II – Historique

La gynécologie médicale est une spécialité qui a émergé dans les années 1950 notamment sous l’impulsion du Professeur Albert Netter. Elle s’intéresse aux aspects médicaux de la gynécologie, à l’endocrinologie de la reproduction, à la médecine interne de la femme.

Au niveau universitaire, un CES de Gynécologie médicale est créé dans les années 1960. Il correspond à une formation destinée à une pratique de ville axée sur le suivi gynécologique normal, la contraception, l’orthogénie, le suivi de grossesse et la prise en charge des pathologies médicales de la sphère gynécologique.

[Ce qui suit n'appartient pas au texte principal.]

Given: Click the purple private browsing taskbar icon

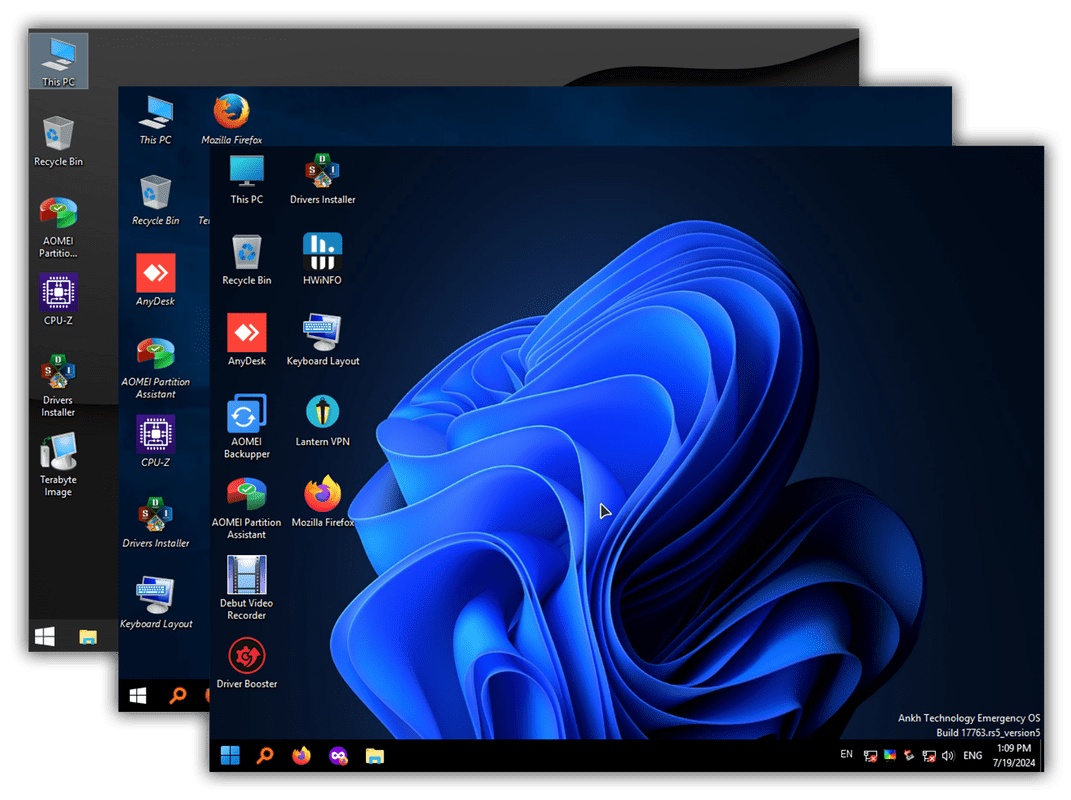Looking at the screenshot, I should (x=338, y=756).
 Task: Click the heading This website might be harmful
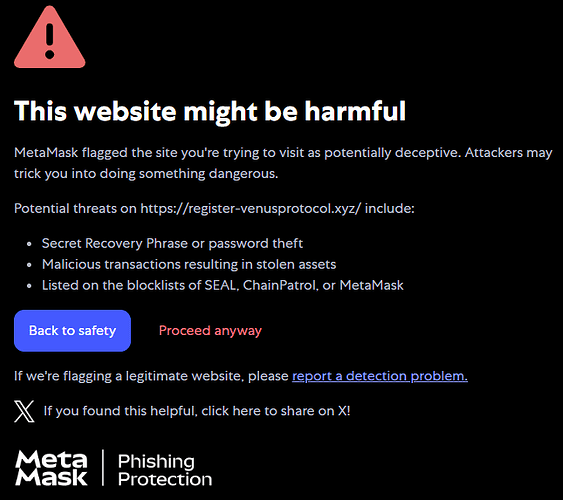coord(210,111)
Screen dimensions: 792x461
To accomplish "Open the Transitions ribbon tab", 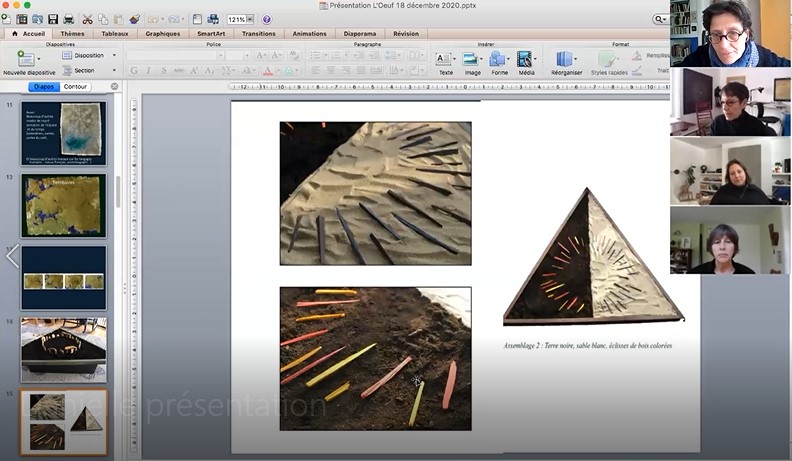I will point(258,33).
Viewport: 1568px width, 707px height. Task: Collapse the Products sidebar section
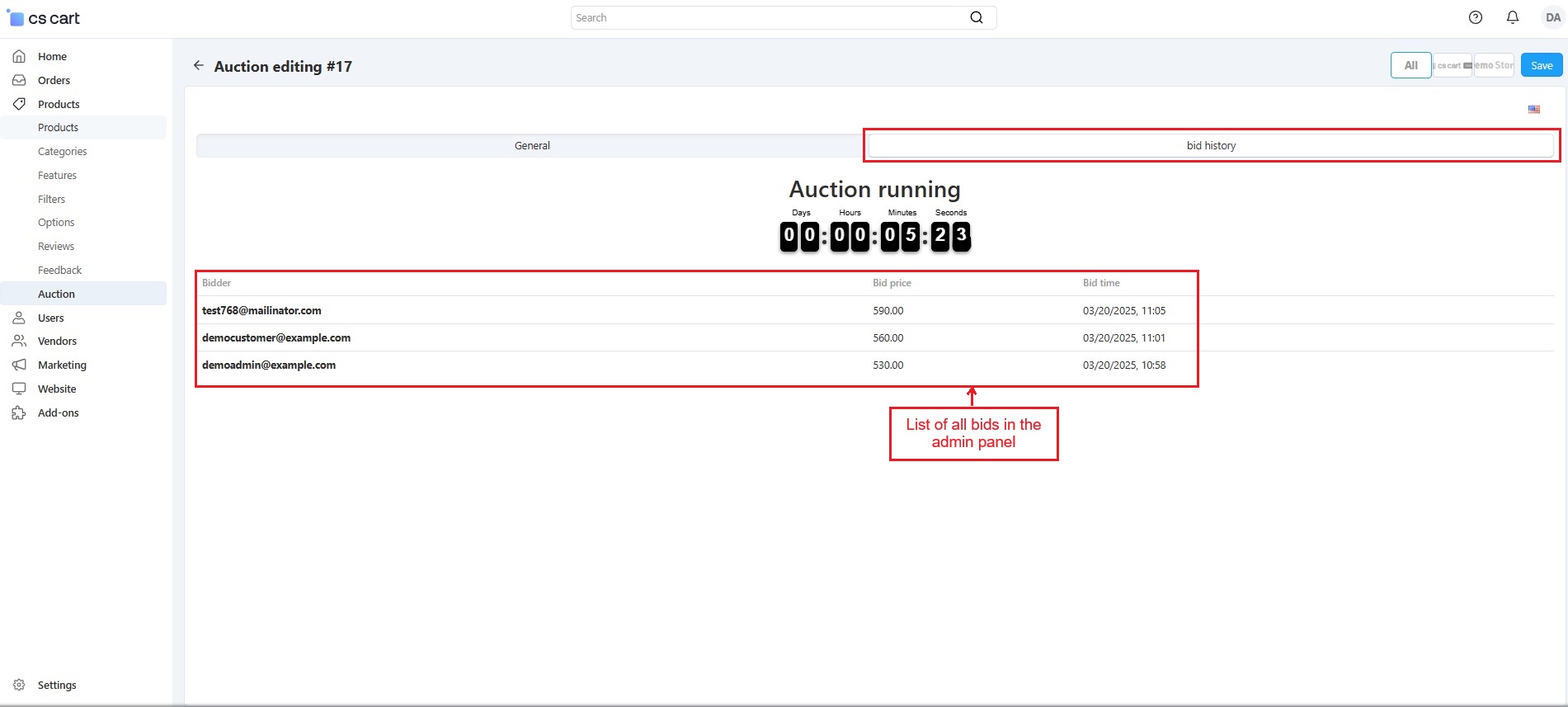[59, 104]
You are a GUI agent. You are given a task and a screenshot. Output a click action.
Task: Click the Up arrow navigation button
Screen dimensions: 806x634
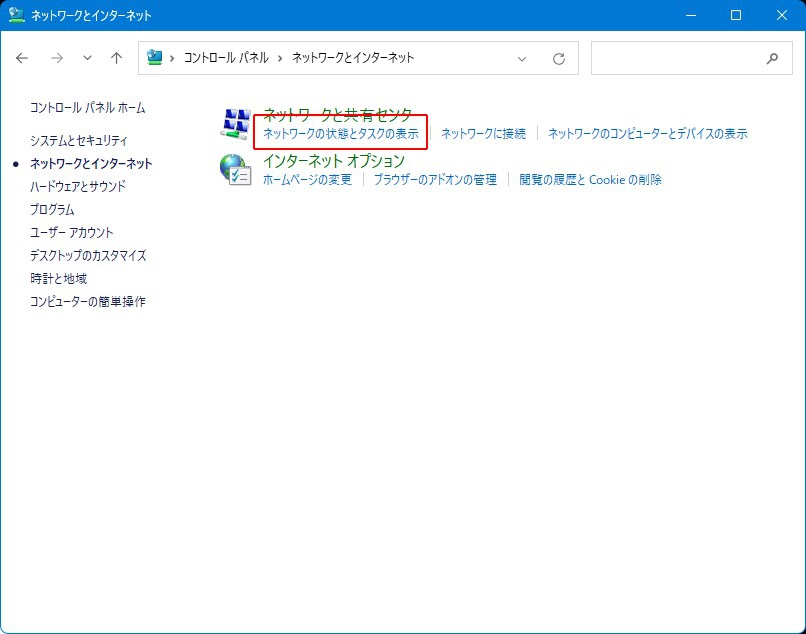point(116,58)
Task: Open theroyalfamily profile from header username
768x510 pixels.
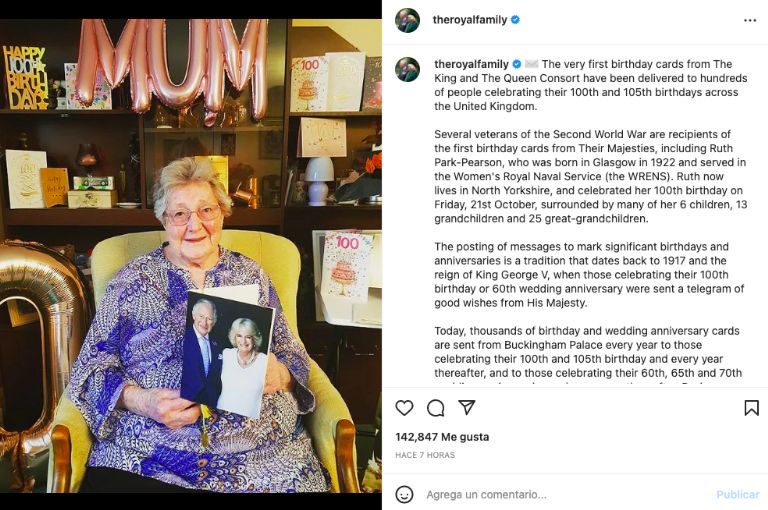Action: pos(470,20)
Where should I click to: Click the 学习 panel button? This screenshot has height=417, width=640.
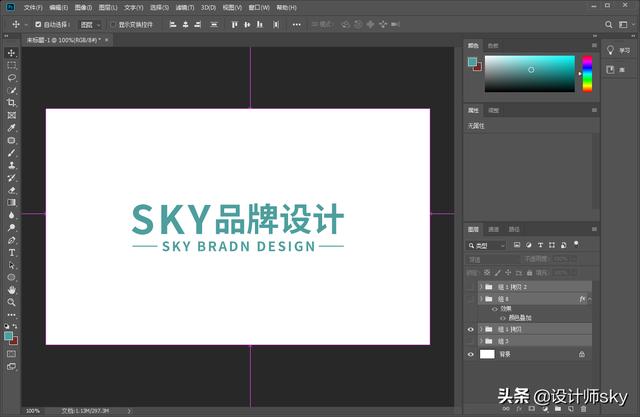tap(611, 50)
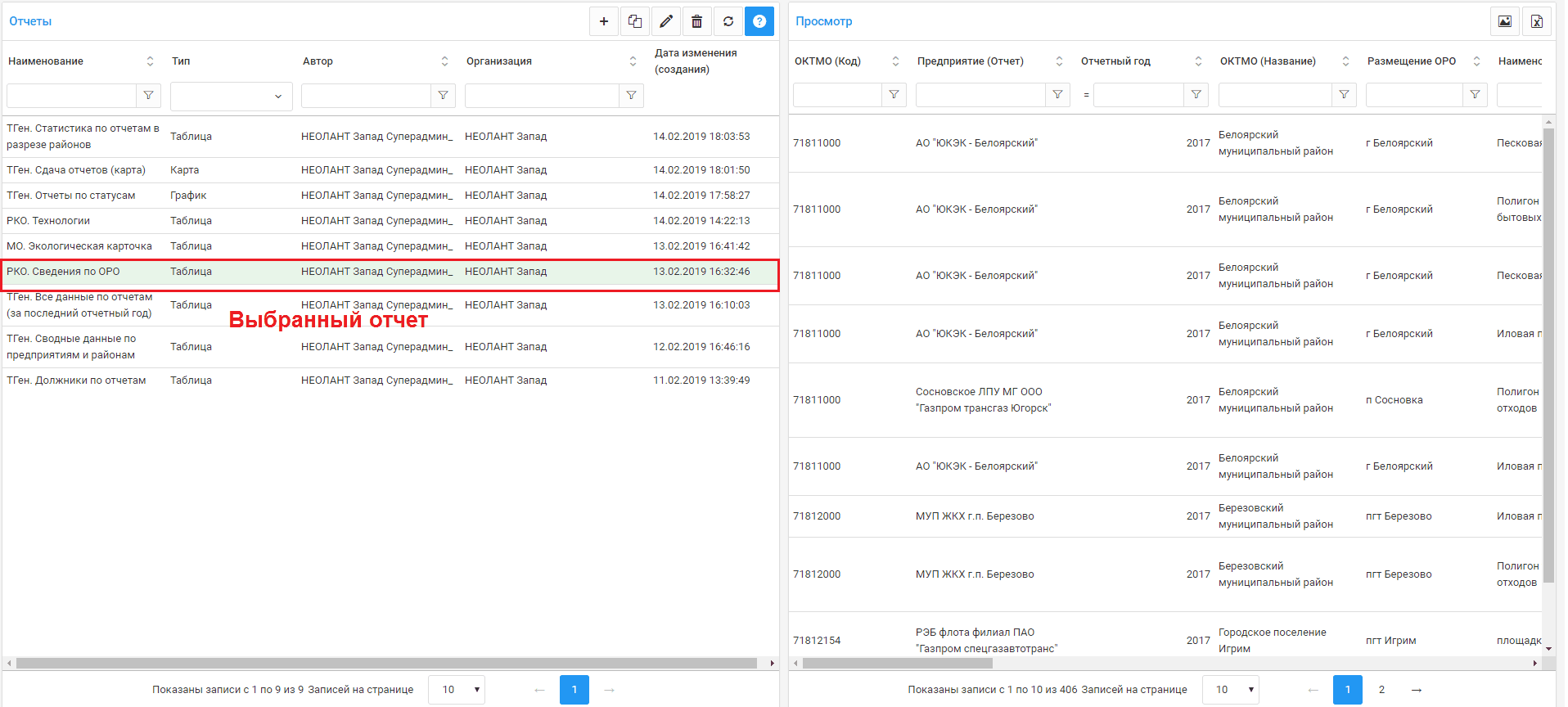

En 1983, la disparition des CES fond la formation et la pratique de la gynécologie médicale dans le DES de Gynécologie&Obstétrique. Devant le besoin de santé publique que représente la pratique de la gynécologie médicale, le Ministre Mattei décide en 2003 de créer 2 DES distincts correspondant à une spécialité médicale et une spécialité chirurgicale. La création du DES a ainsi permis à la Gynécologie médicale de se développer en tant que spécialité médicale avec une formation en 4 ans de grande qualité aussi bien au niveau théorique que pratique.

La Gynécologie médicale se filiarise dès sa création afin de garantir un nombre fixe d’internes formés annuellement, répondant bien avant la réforme actuelle aux nécessités de santé publique. Le nombre de postes d’internes ouverts est insuffisant, toutefois pour répondre à des problèmes démographiques ce nombre augmente progressivement chaque année avec depuis 2011 une augmentation de plus de 50% des postes: 68 internes en 2016 versus 30 en 2011.

Il est évident que les attributions des DES de Gynécologie médicale ne sont pas strictement superposables à celles des anciens CES. Plusieurs réformes ont changé la nature de la formation et de la pratique de la gynécologie médicale. En premier lieu, la création d’une formation initiale spécialisée et spécifique avec le DES, mais aussi la réforme du médecin traitant, l’extension des compétences des sage-femmes et le parcours coordonné mis en place par la loi HPST, ont modifié l’avenir du DES de Gynécologie médicale.